If you make use of this code in your work, please kindly cite the following paper:

@article{zhou2020atlop,
  title={Document-Level Relation Extraction with Adaptive Thresholding and Localized Context Pooling},
  author={Zhou, Wenxuan and Huang, Kevin and Ma, Tengyu and Huang, Jing},
  journal={Arxiv},
  year={2020},
  volume={abs/2010.11304}
}

Requirements

Python (tested on 3.7.4)
CUDA (tested on 10.2)
PyTorch (tested on 1.7.0)
Transformers (tested on 3.4.0)
numpy (tested on 1.19.4)
apex (tested on 0.1)
opt-einsum (tested on 3.3.0)
wandb
ujson
tqdm

Dataset

The DocRED dataset can be downloaded following the instructions at link. The CDR and GDA datasets can be obtained following the intructions in edge-oriented graph.
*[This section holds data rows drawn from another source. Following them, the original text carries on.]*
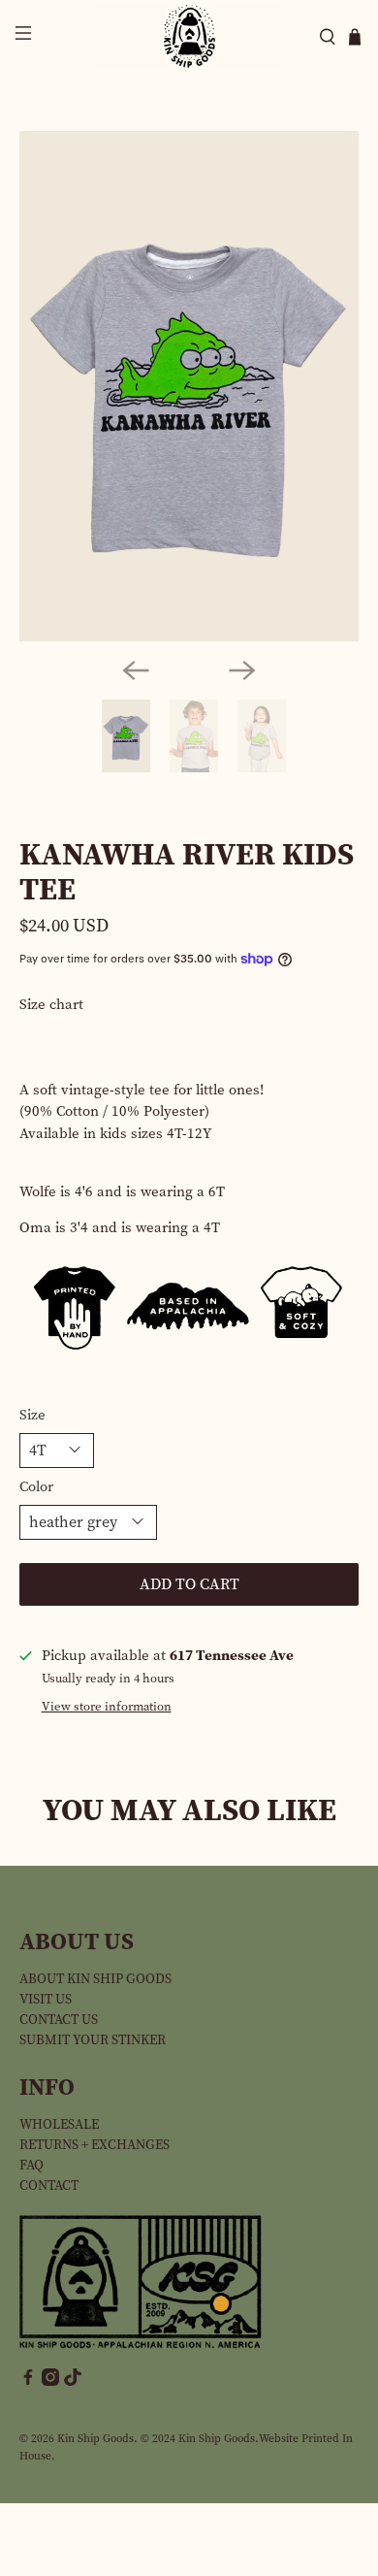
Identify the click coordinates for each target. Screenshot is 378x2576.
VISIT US (45, 1999)
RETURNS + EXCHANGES (94, 2145)
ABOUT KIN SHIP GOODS (95, 1979)
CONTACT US (58, 2019)
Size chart (51, 1004)
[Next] (242, 670)
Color (36, 1486)
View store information (107, 1706)
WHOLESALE (59, 2124)
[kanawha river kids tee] (189, 386)
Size (32, 1414)
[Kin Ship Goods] (189, 36)
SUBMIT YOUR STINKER (92, 2040)
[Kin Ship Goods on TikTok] (72, 2381)
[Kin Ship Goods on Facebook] (28, 2381)
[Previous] (135, 670)
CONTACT (49, 2185)
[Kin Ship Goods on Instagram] (50, 2381)
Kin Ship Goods (95, 2438)
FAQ (31, 2165)
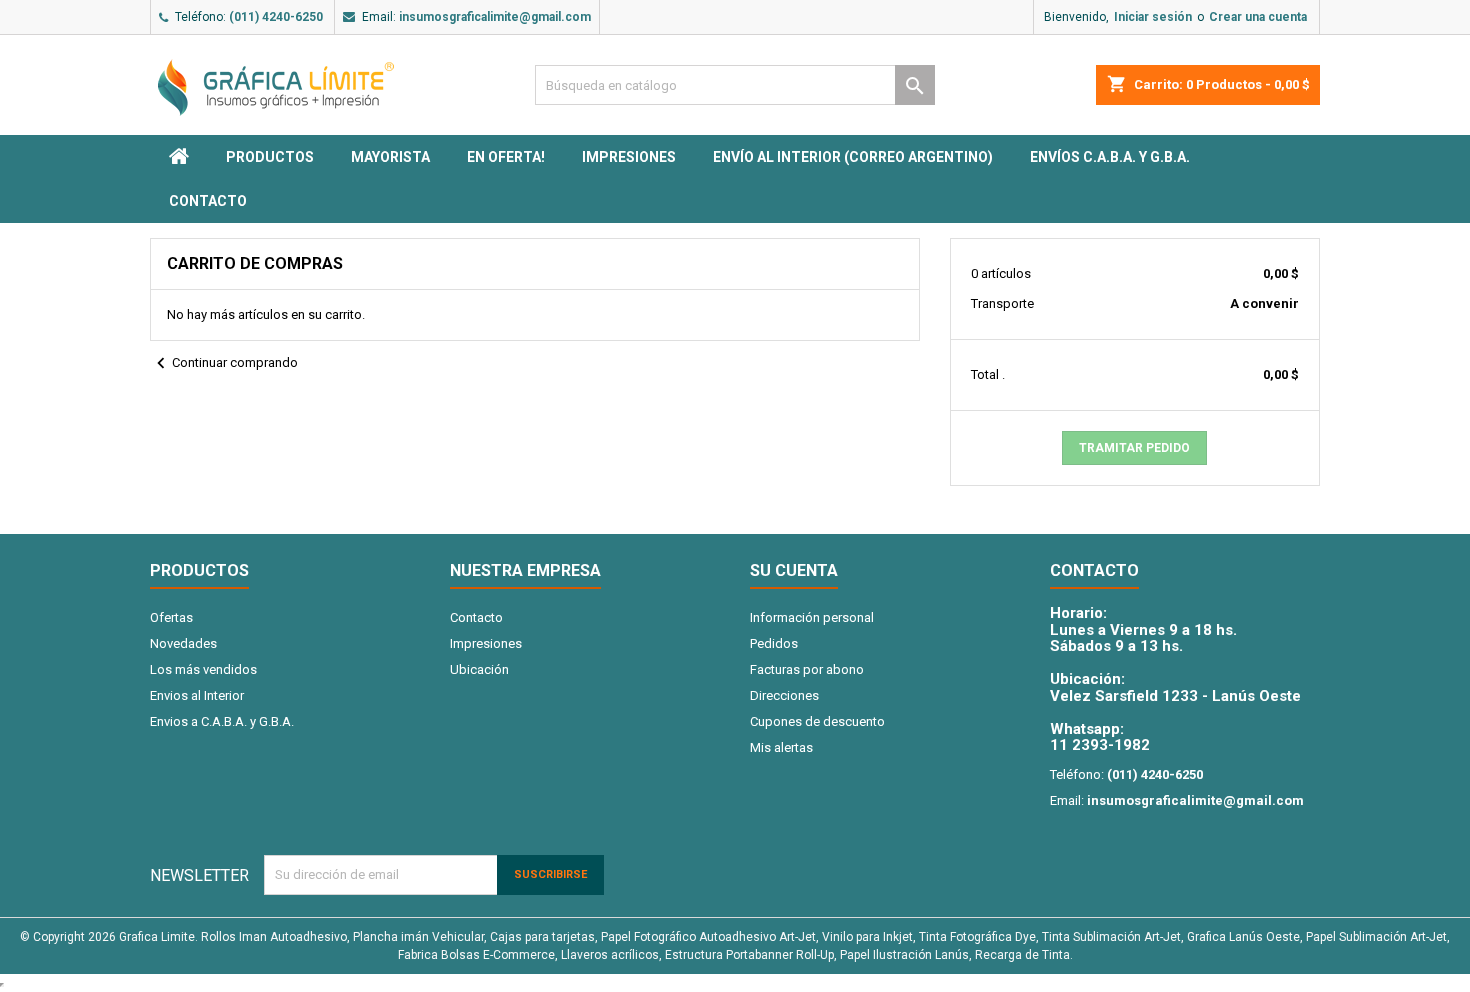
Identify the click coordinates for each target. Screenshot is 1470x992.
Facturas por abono (807, 669)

The expected structure of files is:

ATLOP
 |-- dataset
 |    |-- docred
 |    |    |-- train_annotated.json        
 |    |    |-- train_distant.json
 |    |    |-- dev.json
 |    |    |-- test.json
 |    |-- cdr
 |    |    |-- train_filter.data
 |    |    |-- dev_filter.data
 |    |    |-- test_filter.data
 |    |-- gda
 |    |    |-- train.data
 |    |    |-- dev.data
 |    |    |-- test.data
 |-- meta
 |    |-- rel2id.json

Training and Evaluation

DocRED

Train the BERT model on DocRED with the following command:

>> sh scripts/run_bert.sh  # for BERT
>> sh scripts/run_roberta.sh  # for RoBERTa

The training loss and evaluation scores on the development set are automatically synced to the wandb dashboard.

The program will generate a test file result.json in the official evaluation format. You can compress and submit it to Colab for the official test score.

CDR and GDA

Train CDA and GDA model with the following command:

>> sh scripts/run_cdr.sh  # for CDR
>> sh scripts/run_gda.sh  # for GDA

The training loss and evaluations scores on the development set and test set are automatically syned to the wandb dashboard.

Saving and Evaluating Models

You can save the trained model by setting the --save_path argument in training. The saved model is the model which achieves the best result on the development set. You can evaluate your model by setting the --load_path argument, then the code will skip training and evaluate the saved model on benchmarks.